2. A method for transmitting information from a portion of a drill string operating at a down hole location in a well bore to a location proximate the surface of the earth, a drilling fluid flowing through said drill string, comprising the steps of:
a) generating pressure pulses in the drilling fluid at said down hole location that propagate to said surface location, said pressure pulses being encoded with said information to be transmitted; b) controlling at least one characteristic of said generated pressure pulses in situ at said down hole location; and c) transmitting instructional information from said surface location to said down hole location for controlling said pressure pulse characteristic, and wherein the step of controlling said pressure pulse characteristic comprises controlling said characteristic based upon said transmitted instruction.
52. An apparatus for transmitting information from a portion of a drill string operating at a down hole location in a well bore to a location proximate the surface of the earth, said drill string through which a drilling fluid flows, comprising:
a) a stationary assembly for mounting in said drill string and having at least one passage through which said drilling fluid flows; b) a rotor mounted in said drill string proximate said stationary member and capable of at least partially obstructing the flow of said drilling fluid through said passage when rotated into a first angular orientation and of reducing said obstruction when rotated into a second angular orientation, whereby oscillation of said rotor between said first and second angular orientations creates pressure pulses in said drilling fluid encoded to contain said information; c) means for preventing debris in said drilling fluid from jamming rotation of said rotor.
44. An apparatus for transmitting information from a portion of a drill string operating at a down hole location in a well bore to a location proximate the surface of the earth, said drill string having a passage through which a drilling fluid flows, comprising:
a) a pulser disposed at said down hole location for creating pressure pulses in said drilling fluid that propagate toward said surface location and that are encoded to contain said information to be transmitted, said pulser comprising a rotor capable of at least partially obstructing the flow of fluid through said passage by rotating in a first direction through an angle of rotation and of thereafter reducing said obstruction of said passage by rotating in an opposite direction; and b) means for adjusting at least one characteristic of said pressure pulses by adjusting operation of said pulser in situ at said down hole location, said means for adjusting operation of said pulser comprising means for adjusting said rotation of said rotor.
50. An apparatus for transmitting information from a portion of a drill string operating at a down hole location in a well bore to a location proximate the surface of the earth, a drilling fluid flowing through said drill string, comprising:
a) a first pulser for creating first pressure pulses in said drilling fluid that propagate to said surface location, said first pulser disposed at said down hole location, said first pressure pulses encoded to contain said information to be transmitted to said surface location; b) a second pulser for creating second pressure pulses in said drilling fluid that propagate to said down hole location, said second pulser disposed proximate said surface location, said second pressure pulses encoded to contain an instruction for setting at least one characteristic of said first pressure pulses; and c) means for setting, in situ at said down hole location, said at least one characteristic of said first pressure pulses based upon said instruction encoded in said second pressure pulses.

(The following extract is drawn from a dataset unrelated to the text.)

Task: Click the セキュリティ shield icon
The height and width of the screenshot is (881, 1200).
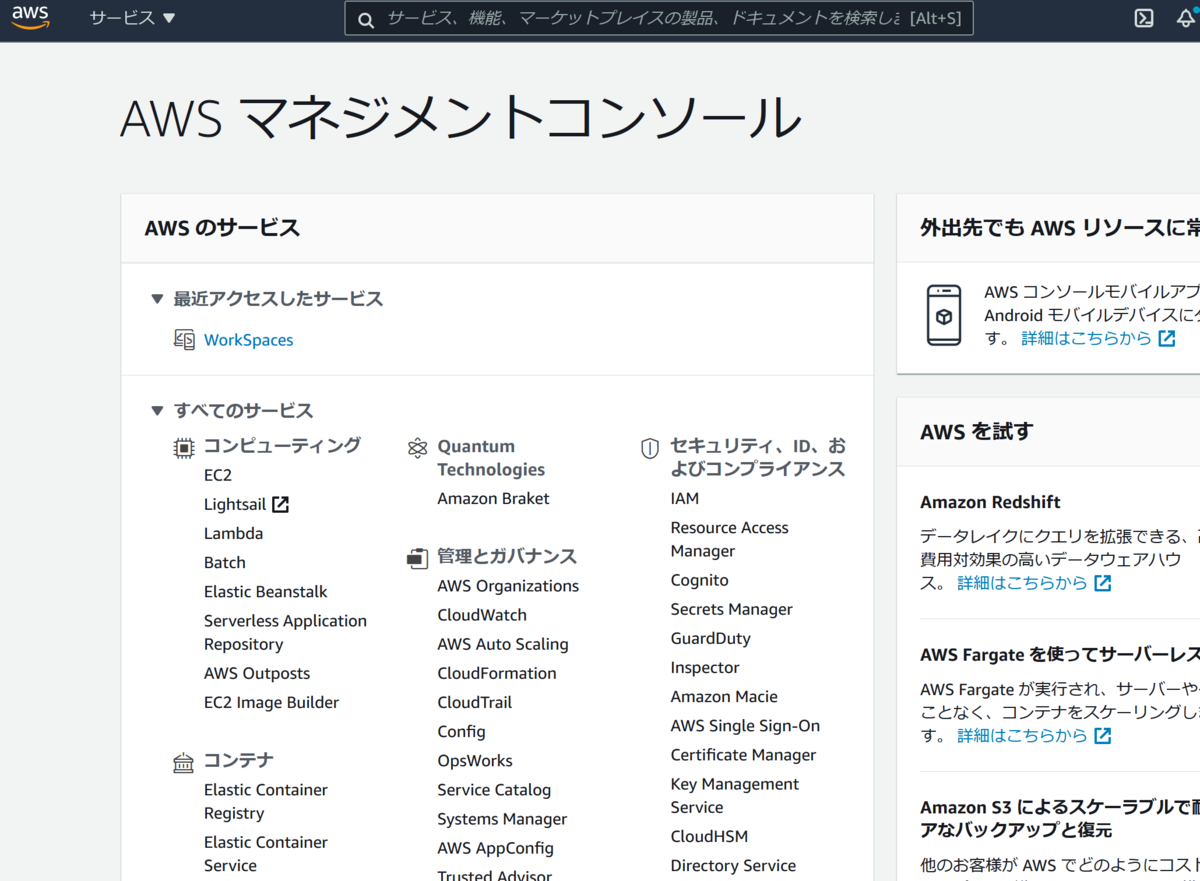Action: [650, 448]
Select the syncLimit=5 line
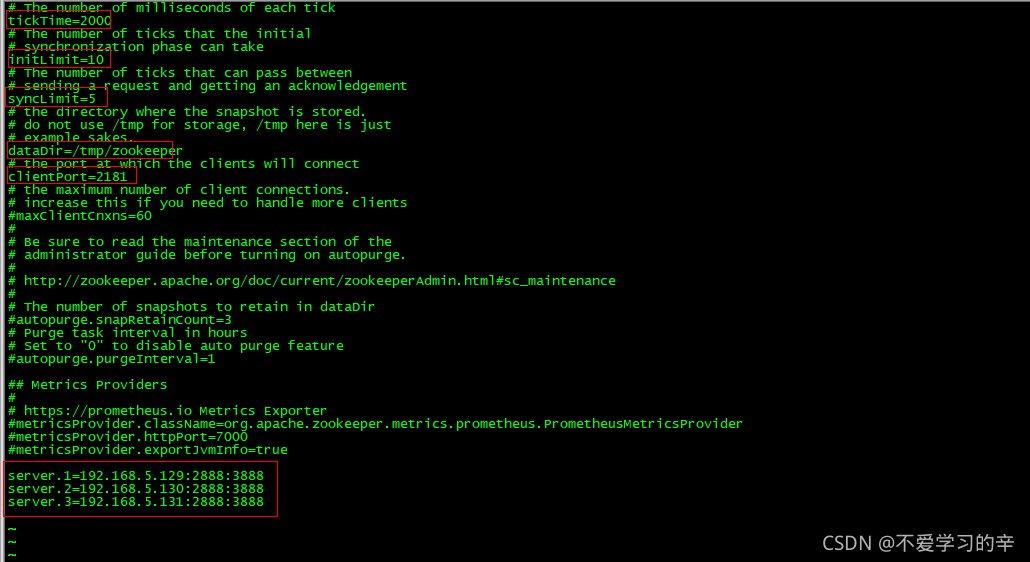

42. An apparatus for transmitting information from a portion of a drill string operating at a down hole location in a well bore to a location proximate the surface of the earth, said drill string having a passage through which a drilling fluid flows, comprising:
a) a pulser disposed at said down hole location for creating a sequence of pressure pulses in said drilling fluid that propagate toward said surface location, said pulser having oscillating means for alternately blocking and unblocking at least a portion of said passage so as to create a sequence of pressure pulses that are encoded to contain said information to be transmitted, said sequence of pressure pulses having an amplitude defined by the difference between the maximum and minimum values of the pressure of said drilling fluid; and b) means for adjusting said amplitude of said sequence of pressure pulses by adjusting operation of said pulser oscillating means in situ at said down hole location so as to vary the amount by which said portion of said passage is alternately blocked and unblocked.
35. An apparatus for transmitting information from a portion of a drill string operating at a down hole location in a well bore to a location proximate the surface of the earth, said drill string having a passage through which a drilling fluid flows, comprising:
a) a housing for mounting in said drill string passage, first and second chambers formed in said housing, said first and second chambers being separated from each other, said first chamber filled with a gas, said second chamber filled with a liquid; b) a rotor capable of at least partially obstructing the flow of said drilling fluid through said passage when rotated into a first angular orientation and of reducing said obstruction when rotated into a second angular orientation, whereby rotation of said rotor creates pressure pulses in said drilling fluid; c) a drive train for rotating said rotor, at least a first portion of said drive train located in said liquid filled second chamber; d) an electric motor for driving rotation of said drive train, said electric motor located in said gas-filled first chamber.
51. An apparatus for transmitting information from a portion of a drill string operating at a down hole location in a well bore to a location proximate the surface of the earth, said drill string through which a drilling fluid flows, comprising:
a) a stationary assembly for mounting in said drill string and having at least one passage through which said drilling fluid flows; b) a rotor mounted in said drill string proximate said stationary member and capable of at least partially obstructing the flow of said drilling fluid through said passage when rotated into a first angular orientation and of reducing said obstruction when rotated into a second angular orientation, whereby oscillation of said rotor between said first and second angular orientations creates pressure pulses in said drilling fluid encoded to contain said information; and c) a flexible seal spanning from said rotor to said stationary assembly, said seal having a first end fixedly attached to said rotor and a second end fixedly attached to said stationary assembly, whereby oscillation of said rotor causes said seal to undergo torsional deflection.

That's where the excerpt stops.